The Dallas County District Attorney's office said in a statement that they had opted to dismiss the case against Sini "due to the determination there is not enough prima facie evidence to proceed with the allegations in the indictment beyond a reasonable doubt."

"I want to thank the D.A.'s office for dismissing this case,” Sini said. “And I'm looking forward to being reunited with my daughter."

Sini’s attorneys credited the new District Attorney Judge John Cruezot with the dismissal of her case.

Sini was accused of abandoning Sherin when she and her husband, Wesley Mathews, and their 4-year-old biological daughter went out to eat at On the Border. At the time of her arrest, Richardson PD said an itemized receipt and an interview with a waiter at the restaurant helped build their case of child abandonment.

“There were some issues about what eyewitness testimony that had in regards to which child was at the restaurant that night,” said Heath Harris, one of Sini’s attorneys. “Because of those issues, even though the husband had said the child was left at home you still need something else to corroborate it because he is a co-defendant.”

According to a court document filed in Wesley’s case in January, the manager of the restaurant explained that just because the receipt said three guests does not automatically mean only three people were at the table.

“This DA’s office knows they would have had problems meeting their burden of proof at trial,” Harris said.

It was the morning after that dinner out when the case became major news.

Sherin’s adoptive father, Wesley Mathews, originally reported her missing in Oct. 2017 and then later told police she died when he forced her to drink her milk. She was found dead weeks later in a culvert. Wesley has been charged with capital murder in the case as well as injury to a child, tampering with evidence and abandonment.

Sini would not address her husband's case or much about what's next for her.

A year ago, the Mathews relinquished their parental rights to their biological daughter. The judge warned that the decision was permanent and could not be reversed.
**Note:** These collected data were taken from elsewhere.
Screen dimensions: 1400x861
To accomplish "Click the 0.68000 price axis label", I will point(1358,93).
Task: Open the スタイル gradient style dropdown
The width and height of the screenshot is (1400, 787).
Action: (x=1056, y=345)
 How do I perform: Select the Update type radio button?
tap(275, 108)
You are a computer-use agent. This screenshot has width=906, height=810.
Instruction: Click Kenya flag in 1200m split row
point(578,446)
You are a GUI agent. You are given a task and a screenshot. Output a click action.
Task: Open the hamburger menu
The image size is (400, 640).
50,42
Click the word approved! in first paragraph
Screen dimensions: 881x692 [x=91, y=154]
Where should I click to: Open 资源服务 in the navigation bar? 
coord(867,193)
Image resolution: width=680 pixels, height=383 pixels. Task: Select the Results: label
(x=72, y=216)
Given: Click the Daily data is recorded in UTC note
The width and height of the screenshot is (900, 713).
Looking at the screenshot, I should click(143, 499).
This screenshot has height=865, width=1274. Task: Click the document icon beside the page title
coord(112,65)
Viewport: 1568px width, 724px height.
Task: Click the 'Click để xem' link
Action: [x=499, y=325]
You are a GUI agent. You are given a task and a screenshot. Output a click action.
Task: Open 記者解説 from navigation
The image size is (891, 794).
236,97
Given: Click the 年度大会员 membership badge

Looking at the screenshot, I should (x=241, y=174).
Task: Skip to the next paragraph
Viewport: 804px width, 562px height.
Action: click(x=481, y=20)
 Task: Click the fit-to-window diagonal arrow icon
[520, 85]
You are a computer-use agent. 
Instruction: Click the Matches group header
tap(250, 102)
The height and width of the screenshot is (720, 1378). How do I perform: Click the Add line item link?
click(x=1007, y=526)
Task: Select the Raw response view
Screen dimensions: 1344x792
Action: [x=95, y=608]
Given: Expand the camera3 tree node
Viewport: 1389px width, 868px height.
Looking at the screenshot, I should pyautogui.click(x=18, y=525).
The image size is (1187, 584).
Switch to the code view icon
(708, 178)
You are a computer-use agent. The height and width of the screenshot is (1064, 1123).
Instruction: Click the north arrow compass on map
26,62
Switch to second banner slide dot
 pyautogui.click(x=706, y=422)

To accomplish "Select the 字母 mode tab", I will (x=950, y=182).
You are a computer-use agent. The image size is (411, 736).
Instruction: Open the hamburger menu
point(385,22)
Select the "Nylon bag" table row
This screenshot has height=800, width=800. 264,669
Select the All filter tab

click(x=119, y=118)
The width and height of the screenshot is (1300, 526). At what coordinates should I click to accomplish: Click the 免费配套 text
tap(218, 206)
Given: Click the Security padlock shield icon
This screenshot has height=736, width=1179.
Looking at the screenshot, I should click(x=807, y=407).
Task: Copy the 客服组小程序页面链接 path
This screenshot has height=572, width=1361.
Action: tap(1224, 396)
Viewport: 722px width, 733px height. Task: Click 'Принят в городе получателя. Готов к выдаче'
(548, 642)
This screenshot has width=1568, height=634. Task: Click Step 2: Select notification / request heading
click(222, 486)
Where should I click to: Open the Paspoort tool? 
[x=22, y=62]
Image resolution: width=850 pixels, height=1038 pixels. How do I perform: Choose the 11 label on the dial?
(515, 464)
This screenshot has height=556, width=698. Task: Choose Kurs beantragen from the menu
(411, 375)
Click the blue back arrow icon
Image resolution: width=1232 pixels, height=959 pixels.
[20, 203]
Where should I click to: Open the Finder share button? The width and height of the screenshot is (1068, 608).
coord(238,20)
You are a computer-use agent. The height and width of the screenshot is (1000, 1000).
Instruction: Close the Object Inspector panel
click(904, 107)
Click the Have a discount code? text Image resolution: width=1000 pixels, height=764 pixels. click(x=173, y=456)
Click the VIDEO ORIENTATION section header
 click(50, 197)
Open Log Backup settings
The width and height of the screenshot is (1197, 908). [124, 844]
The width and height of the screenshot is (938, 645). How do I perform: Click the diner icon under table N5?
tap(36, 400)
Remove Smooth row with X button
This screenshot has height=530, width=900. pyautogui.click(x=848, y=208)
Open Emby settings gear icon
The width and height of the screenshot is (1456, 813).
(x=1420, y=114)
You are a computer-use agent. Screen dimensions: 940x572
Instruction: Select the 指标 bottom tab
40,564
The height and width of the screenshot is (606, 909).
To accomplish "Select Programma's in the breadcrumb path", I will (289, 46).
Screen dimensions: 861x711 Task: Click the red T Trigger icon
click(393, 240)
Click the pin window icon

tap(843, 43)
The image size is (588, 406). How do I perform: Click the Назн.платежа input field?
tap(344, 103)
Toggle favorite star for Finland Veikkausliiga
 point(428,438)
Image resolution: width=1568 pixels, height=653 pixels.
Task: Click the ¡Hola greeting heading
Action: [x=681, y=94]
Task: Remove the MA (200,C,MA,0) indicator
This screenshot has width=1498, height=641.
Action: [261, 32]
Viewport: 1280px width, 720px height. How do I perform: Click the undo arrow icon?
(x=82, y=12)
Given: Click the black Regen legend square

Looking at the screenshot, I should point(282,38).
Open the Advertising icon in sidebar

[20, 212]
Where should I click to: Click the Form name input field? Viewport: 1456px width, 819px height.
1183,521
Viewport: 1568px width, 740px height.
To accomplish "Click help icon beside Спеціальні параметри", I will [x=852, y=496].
Family attorney Thelma Clardy is not affiliated with the case. She says the family reunion could prove difficult. But she admits Sini may still have a case.

“It's possible,” she said. “It's difficult, but parents always have the rights to appeal something, whether they prevail or not. They could always go back and say they were under duress.”

Clardy says Sini could also attempt to work out some sort of visitation plan with the relatives if they're open to it.

“What the court is ultimately going to look at is what's in the best interest of the child,” Clardy said.

Even so, Harris says his client's focus will be on reuniting with that child, who is now living with relatives in Houston, and getting a new nursing job.

“She's a registered nurse. Because the case has been dismissed, she's not going to lose her license,” Harris explained. “She can go back to nursing and trying to provide for her family. That's what she's going to do: everything she can to get back to her baby.”

The Richardson Police Department released a statement that they are disappointed with this turn of events.  The department points out a grand jury returned an indictment against Sini and none of her requests for a bond reduction had been granted over more than a year. The case was dismissed without prejudice, which means prosecutors could refile the case later.

The autopsy found Sherin died of homicidal violence, but the specific circumstances were not revealed and the weapon is described as unknown.

Wesley is set to go on trial for capital murder in May. He remains behind bars with a bond of $1 million.